_Collection entries_:
________________

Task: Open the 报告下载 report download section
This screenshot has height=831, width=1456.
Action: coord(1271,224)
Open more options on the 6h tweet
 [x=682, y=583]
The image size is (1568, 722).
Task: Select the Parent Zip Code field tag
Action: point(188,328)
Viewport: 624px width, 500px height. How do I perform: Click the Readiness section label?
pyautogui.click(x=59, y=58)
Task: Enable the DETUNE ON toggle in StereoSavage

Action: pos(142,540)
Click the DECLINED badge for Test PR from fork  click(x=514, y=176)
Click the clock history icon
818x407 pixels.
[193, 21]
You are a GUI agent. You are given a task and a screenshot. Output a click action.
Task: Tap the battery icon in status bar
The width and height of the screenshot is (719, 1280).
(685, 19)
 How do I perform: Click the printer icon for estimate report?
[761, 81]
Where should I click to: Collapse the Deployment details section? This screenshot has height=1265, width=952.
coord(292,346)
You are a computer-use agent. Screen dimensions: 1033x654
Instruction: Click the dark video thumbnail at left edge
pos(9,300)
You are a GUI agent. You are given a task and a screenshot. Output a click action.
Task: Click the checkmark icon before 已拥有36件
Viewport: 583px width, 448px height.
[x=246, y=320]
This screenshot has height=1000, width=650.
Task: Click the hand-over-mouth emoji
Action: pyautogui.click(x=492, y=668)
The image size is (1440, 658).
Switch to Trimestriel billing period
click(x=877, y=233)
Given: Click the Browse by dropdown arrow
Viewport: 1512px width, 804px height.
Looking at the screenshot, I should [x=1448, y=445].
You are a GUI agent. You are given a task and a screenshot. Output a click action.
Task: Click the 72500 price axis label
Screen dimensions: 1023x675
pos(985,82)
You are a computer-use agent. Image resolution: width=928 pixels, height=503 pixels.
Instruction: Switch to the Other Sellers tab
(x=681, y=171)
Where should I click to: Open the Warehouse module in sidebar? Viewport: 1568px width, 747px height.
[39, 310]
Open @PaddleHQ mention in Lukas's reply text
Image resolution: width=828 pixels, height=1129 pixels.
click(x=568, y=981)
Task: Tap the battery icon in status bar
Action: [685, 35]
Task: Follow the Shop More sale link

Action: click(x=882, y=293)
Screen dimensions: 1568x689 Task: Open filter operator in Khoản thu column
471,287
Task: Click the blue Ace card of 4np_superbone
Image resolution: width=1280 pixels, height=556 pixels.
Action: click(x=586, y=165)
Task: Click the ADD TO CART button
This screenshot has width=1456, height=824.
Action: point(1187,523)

________________

_ABOUT THIS EXERCISE_:
For this exercise, transcribe all the records exactly.

_WRITTEN ANSWER_:
Task: Open the 报告下载 report download section
This screenshot has height=831, width=1456.
Action: coord(1271,224)
Open more options on the 6h tweet
 [x=682, y=583]
The image size is (1568, 722).
Task: Select the Parent Zip Code field tag
Action: point(188,328)
Viewport: 624px width, 500px height. How do I perform: Click the Readiness section label?
pyautogui.click(x=59, y=58)
Task: Enable the DETUNE ON toggle in StereoSavage

Action: pos(142,540)
Click the DECLINED badge for Test PR from fork  click(x=514, y=176)
Click the clock history icon
818x407 pixels.
[193, 21]
You are a GUI agent. You are given a task and a screenshot. Output a click action.
Task: Tap the battery icon in status bar
The width and height of the screenshot is (719, 1280).
(685, 19)
 How do I perform: Click the printer icon for estimate report?
[761, 81]
Where should I click to: Collapse the Deployment details section? This screenshot has height=1265, width=952.
coord(292,346)
You are a computer-use agent. Screen dimensions: 1033x654
Instruction: Click the dark video thumbnail at left edge
pos(9,300)
You are a GUI agent. You are given a task and a screenshot. Output a click action.
Task: Click the checkmark icon before 已拥有36件
Viewport: 583px width, 448px height.
[x=246, y=320]
This screenshot has height=1000, width=650.
Task: Click the hand-over-mouth emoji
Action: pyautogui.click(x=492, y=668)
The image size is (1440, 658).
Switch to Trimestriel billing period
click(x=877, y=233)
Given: Click the Browse by dropdown arrow
Viewport: 1512px width, 804px height.
Looking at the screenshot, I should [x=1448, y=445].
You are a GUI agent. You are given a task and a screenshot. Output a click action.
Task: Click the 72500 price axis label
Screen dimensions: 1023x675
pos(985,82)
You are a computer-use agent. Image resolution: width=928 pixels, height=503 pixels.
Instruction: Switch to the Other Sellers tab
(x=681, y=171)
Where should I click to: Open the Warehouse module in sidebar? Viewport: 1568px width, 747px height.
[39, 310]
Open @PaddleHQ mention in Lukas's reply text
Image resolution: width=828 pixels, height=1129 pixels.
click(x=568, y=981)
Task: Tap the battery icon in status bar
Action: [685, 35]
Task: Follow the Shop More sale link

Action: click(x=882, y=293)
Screen dimensions: 1568x689 Task: Open filter operator in Khoản thu column
471,287
Task: Click the blue Ace card of 4np_superbone
Image resolution: width=1280 pixels, height=556 pixels.
Action: click(x=586, y=165)
Task: Click the ADD TO CART button
This screenshot has width=1456, height=824.
Action: point(1187,523)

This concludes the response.